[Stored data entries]
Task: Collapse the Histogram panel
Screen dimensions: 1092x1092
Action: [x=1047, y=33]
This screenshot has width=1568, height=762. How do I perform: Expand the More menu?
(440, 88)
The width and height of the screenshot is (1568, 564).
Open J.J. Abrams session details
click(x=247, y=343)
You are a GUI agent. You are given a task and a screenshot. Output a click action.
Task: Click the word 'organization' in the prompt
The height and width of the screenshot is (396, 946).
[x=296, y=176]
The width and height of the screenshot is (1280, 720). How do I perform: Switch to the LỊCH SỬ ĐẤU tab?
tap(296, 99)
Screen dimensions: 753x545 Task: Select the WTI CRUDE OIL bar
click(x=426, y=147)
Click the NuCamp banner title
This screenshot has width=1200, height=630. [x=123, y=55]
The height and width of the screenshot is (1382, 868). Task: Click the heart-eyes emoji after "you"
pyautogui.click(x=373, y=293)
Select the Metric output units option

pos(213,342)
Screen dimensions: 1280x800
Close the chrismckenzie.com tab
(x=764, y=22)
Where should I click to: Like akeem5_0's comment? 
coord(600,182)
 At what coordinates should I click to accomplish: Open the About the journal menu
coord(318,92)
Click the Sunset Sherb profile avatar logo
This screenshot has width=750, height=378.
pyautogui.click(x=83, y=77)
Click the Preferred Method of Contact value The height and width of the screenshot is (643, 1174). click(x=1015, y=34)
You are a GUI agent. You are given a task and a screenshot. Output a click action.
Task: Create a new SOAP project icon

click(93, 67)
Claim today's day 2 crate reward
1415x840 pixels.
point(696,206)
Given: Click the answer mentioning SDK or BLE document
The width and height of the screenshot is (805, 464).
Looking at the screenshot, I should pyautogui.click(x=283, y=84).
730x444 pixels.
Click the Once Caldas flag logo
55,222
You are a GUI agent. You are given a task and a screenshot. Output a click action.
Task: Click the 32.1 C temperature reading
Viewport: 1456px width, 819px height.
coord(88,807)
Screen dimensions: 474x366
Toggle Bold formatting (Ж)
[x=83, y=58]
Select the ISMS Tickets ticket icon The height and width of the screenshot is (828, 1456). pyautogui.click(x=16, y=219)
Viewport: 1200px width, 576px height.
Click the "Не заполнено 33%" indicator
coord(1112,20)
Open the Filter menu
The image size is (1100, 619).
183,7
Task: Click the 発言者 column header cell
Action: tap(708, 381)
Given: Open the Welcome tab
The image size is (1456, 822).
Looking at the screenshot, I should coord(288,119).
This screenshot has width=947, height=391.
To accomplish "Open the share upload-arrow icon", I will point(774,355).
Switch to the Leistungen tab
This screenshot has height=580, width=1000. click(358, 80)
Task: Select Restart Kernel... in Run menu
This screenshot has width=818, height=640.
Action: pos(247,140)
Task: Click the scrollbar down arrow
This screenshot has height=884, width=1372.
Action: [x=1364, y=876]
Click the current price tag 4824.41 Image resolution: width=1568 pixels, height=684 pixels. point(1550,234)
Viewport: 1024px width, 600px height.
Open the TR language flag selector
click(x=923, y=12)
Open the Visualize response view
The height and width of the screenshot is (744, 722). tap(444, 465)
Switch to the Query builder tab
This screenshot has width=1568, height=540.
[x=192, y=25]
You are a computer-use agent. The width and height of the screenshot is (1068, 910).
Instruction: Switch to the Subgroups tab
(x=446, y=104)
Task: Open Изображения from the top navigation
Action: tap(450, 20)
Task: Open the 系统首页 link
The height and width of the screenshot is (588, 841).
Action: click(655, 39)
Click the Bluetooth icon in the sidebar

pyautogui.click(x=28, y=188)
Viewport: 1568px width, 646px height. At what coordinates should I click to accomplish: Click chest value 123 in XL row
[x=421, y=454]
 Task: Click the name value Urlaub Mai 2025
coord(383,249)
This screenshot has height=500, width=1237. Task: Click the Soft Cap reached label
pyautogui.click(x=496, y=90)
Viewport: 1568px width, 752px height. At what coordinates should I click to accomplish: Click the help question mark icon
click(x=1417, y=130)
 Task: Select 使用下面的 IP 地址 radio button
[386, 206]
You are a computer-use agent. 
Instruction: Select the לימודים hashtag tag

* _EXERCISE AIM_
Could you transcribe the entries exactly, from the first line through the line containing "The width and height of the screenshot is (1568, 564).", and give nothing more?

* _TASK RESULT_
Task: Collapse the Histogram panel
Screen dimensions: 1092x1092
Action: [x=1047, y=33]
This screenshot has width=1568, height=762. How do I perform: Expand the More menu?
(440, 88)
The width and height of the screenshot is (1568, 564).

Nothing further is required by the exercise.